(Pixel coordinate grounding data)
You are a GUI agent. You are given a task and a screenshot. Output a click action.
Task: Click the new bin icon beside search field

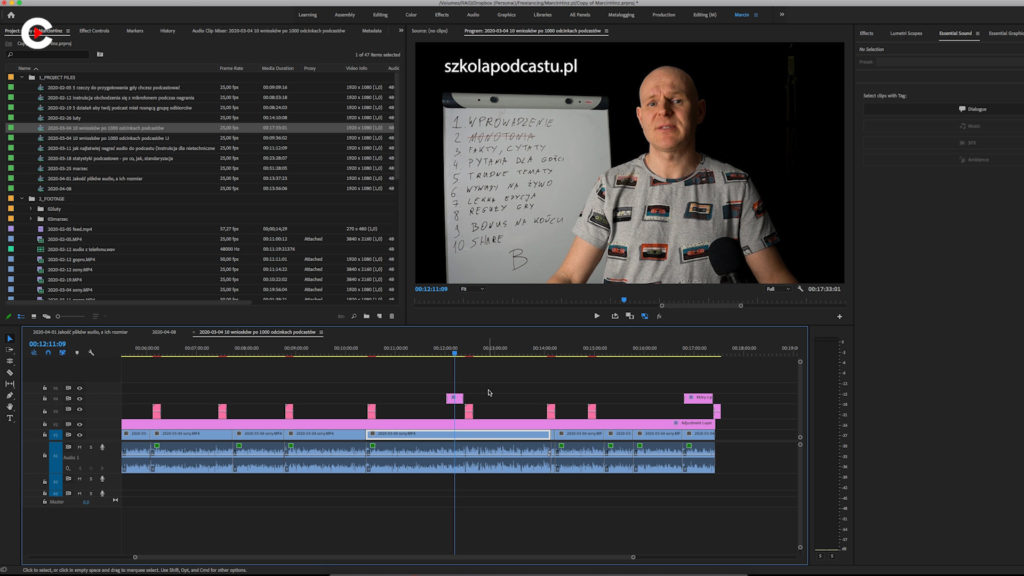(100, 54)
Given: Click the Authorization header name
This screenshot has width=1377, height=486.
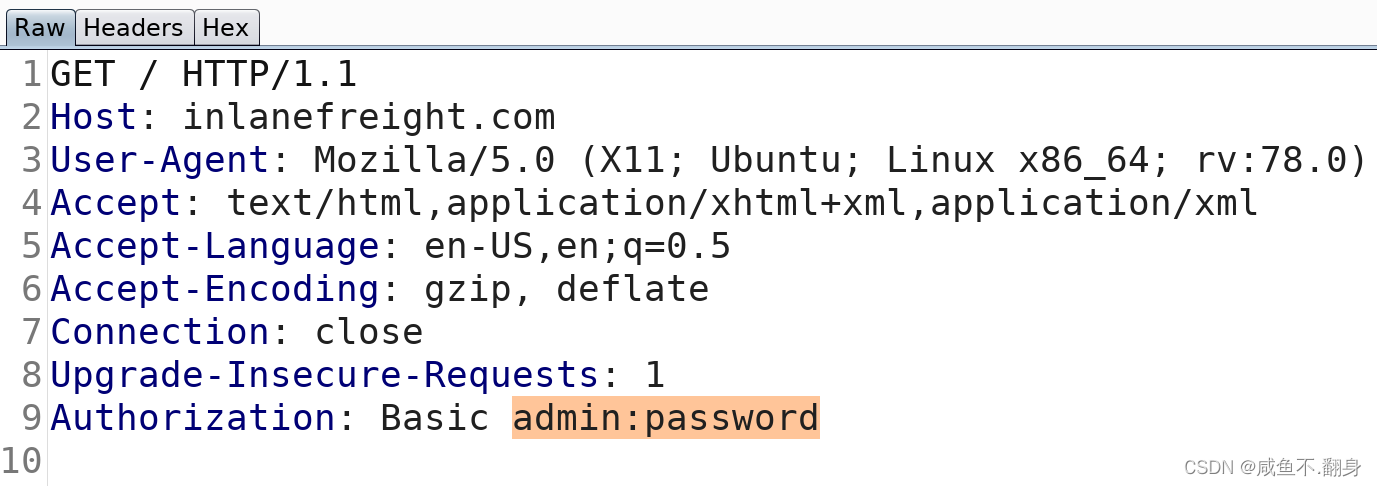Looking at the screenshot, I should 193,419.
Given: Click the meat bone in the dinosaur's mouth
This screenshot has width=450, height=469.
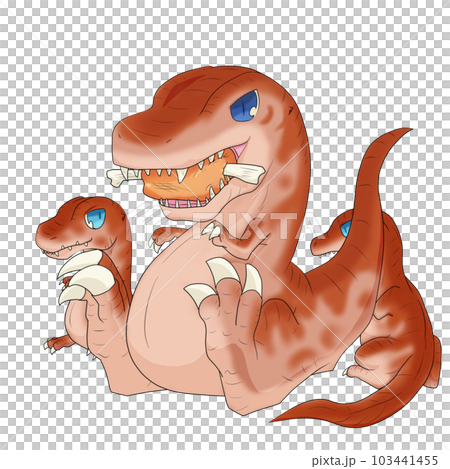Looking at the screenshot, I should 186,175.
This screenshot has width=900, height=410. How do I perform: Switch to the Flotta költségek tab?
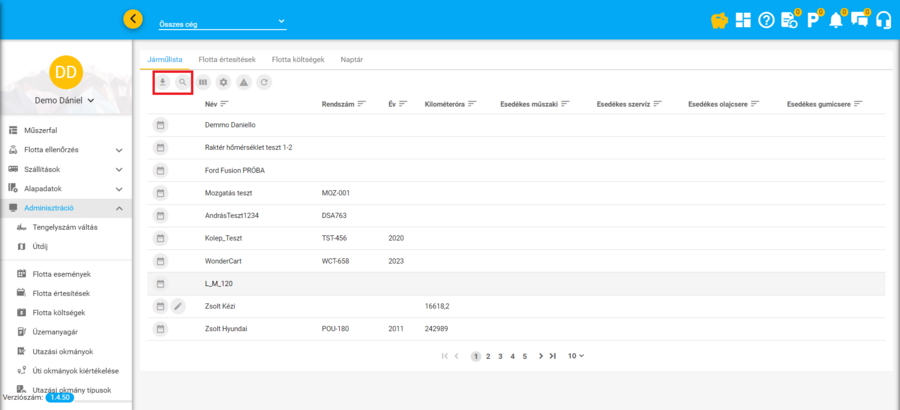298,60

Goal of the exercise:
Write out exactly the lines from the line holding "Task: Click the" through the last line of the records above, inclusive, and nothing more. Leave out the pictures.

Solution for this task:
Task: Click the new bin icon beside search field

(100, 54)
Given: Click the Authorization header name
This screenshot has width=1377, height=486.
Looking at the screenshot, I should 193,419.
Given: Click the meat bone in the dinosaur's mouth
This screenshot has width=450, height=469.
Looking at the screenshot, I should 186,175.
This screenshot has width=900, height=410. How do I perform: Switch to the Flotta költségek tab?
298,60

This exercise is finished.